Our moon camp will provide the astronauts with air by using ilmenite, because we can use the mineral to extract oxygen in a simple manner. The oxygen can be used for the astronauts and is of course one of the necessities of life when it comes to life on the moon. In addition, we can use spirulina. Spirulina is an alga that produces oxygen and is very healthy to eat. Finally, we will use the ISS’ oxygen recycling system to reduce our oxygen needs. The Environmental Control and Life Support System (ECLSS) is a system of regenerative life support hardware that provides clean air and water for the ISS crew and lab animals by artificial means. The creation of the ECLSS will allow astronauts to stay in space longer. That causes a significant drop in the price of working in a space station. The ECLSS consists of 2 main parts, the water recovery system (WRS) and the oxygen generation system (OGS).

2.5 Explain what would be the main purpose of your Moon Camp.

The main purpose of our Moon Camp will be for scientific research. We can then examine the moon soil and the water ice at the bottom of the crater. In addition, we can investigate the Peary crater. The astronauts can investigate the waterice that you can find inside the craters, and they can investigate the craters themselves for products or the environment. There is also a laboratory to investigate even further. In the beginning we will only focus on scientific research, but if more people eventually settle on the moon base, we can also make a stopover for Mars. Here the rockets can then be refuelled so that means they can take less fuel with them for the trip to Mars.

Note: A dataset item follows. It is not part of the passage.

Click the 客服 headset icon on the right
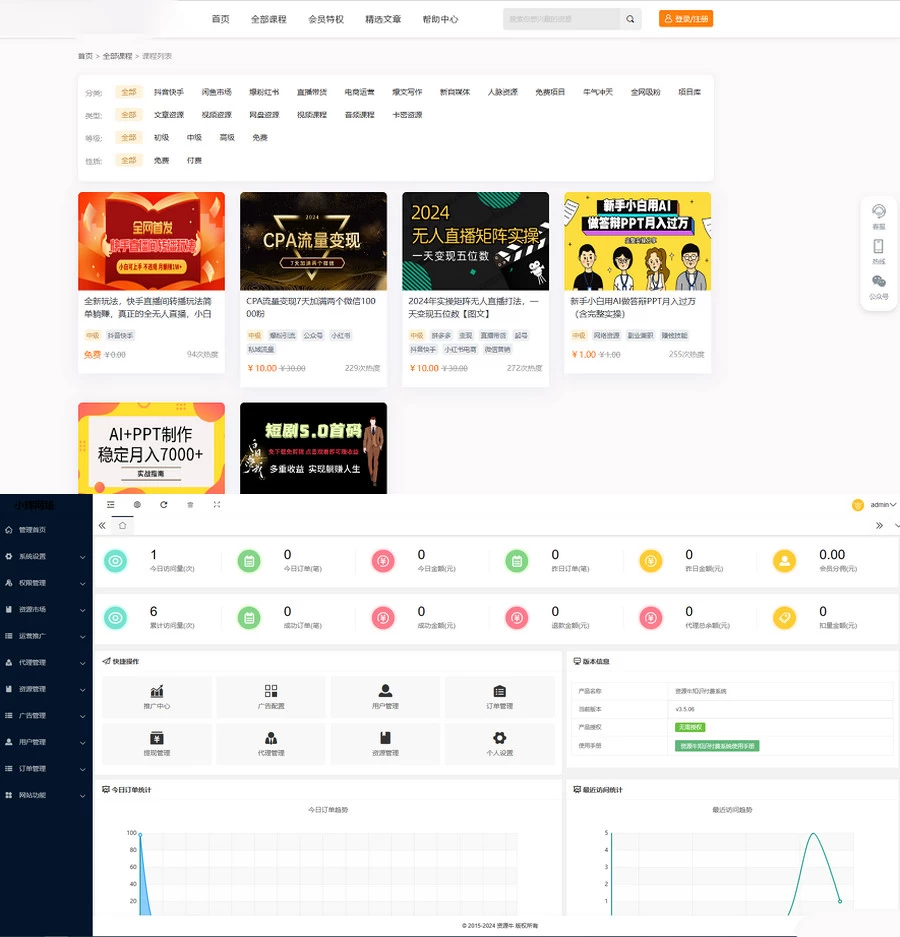This screenshot has height=937, width=900. [878, 212]
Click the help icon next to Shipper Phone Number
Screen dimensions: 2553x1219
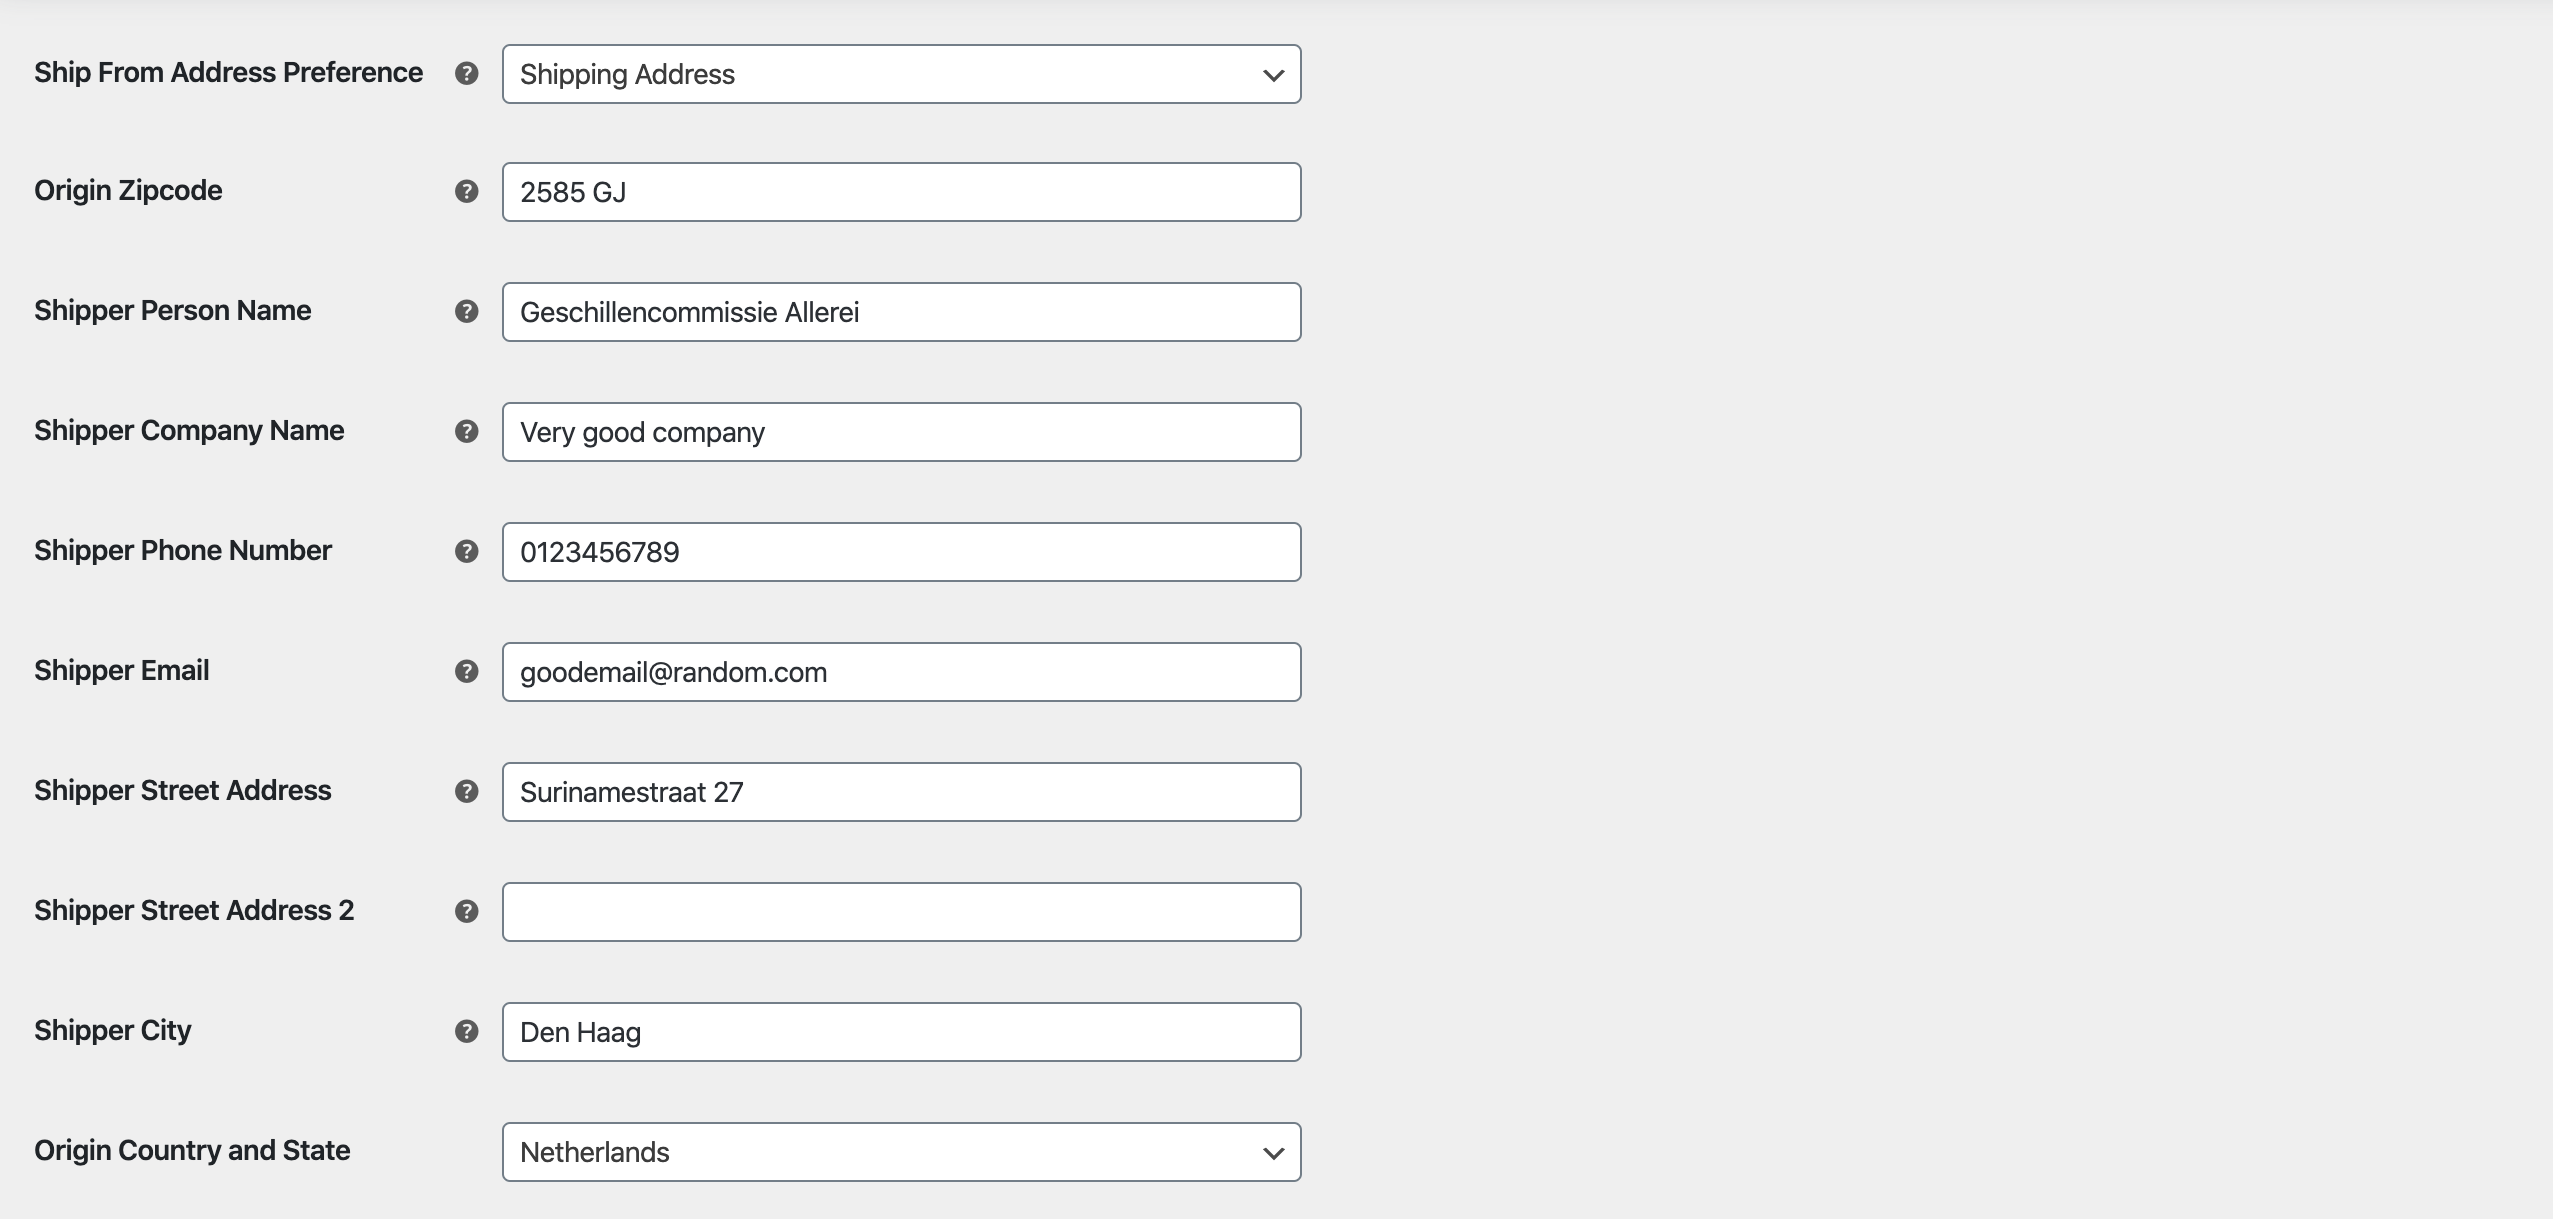click(466, 550)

3.1 Describe a day on the Moon for your Moon Camp astronaut crew.

All astronauts have the same routine on a day, just at different times. This means that someone is always awake in the event of an emergency. When an astronaut wakes up after 8 hours of sleep, he will first perform morning hygiene, after that they will take vegetable from the greenhouse and prepare the food and eat it in the lounge/ kitchen. When finished he/ she will check the capsules for Thereafter they will start with the scientific research. In the middle of the day, they will have a break from scientific research for an hour and will go to the lounge/ kitchen to eat lunch and when done train. At 4 pm they will have contact with earth in the lounge/ kitchen and will talk about the discoveries they made and how everybody is doing. Everyone starts at different times so some astronauts will start the day with contacting earth and others will end the day with contacting earth. After that they will have free time and at the end of the day an astronaut will perform hygiene and go to his bed.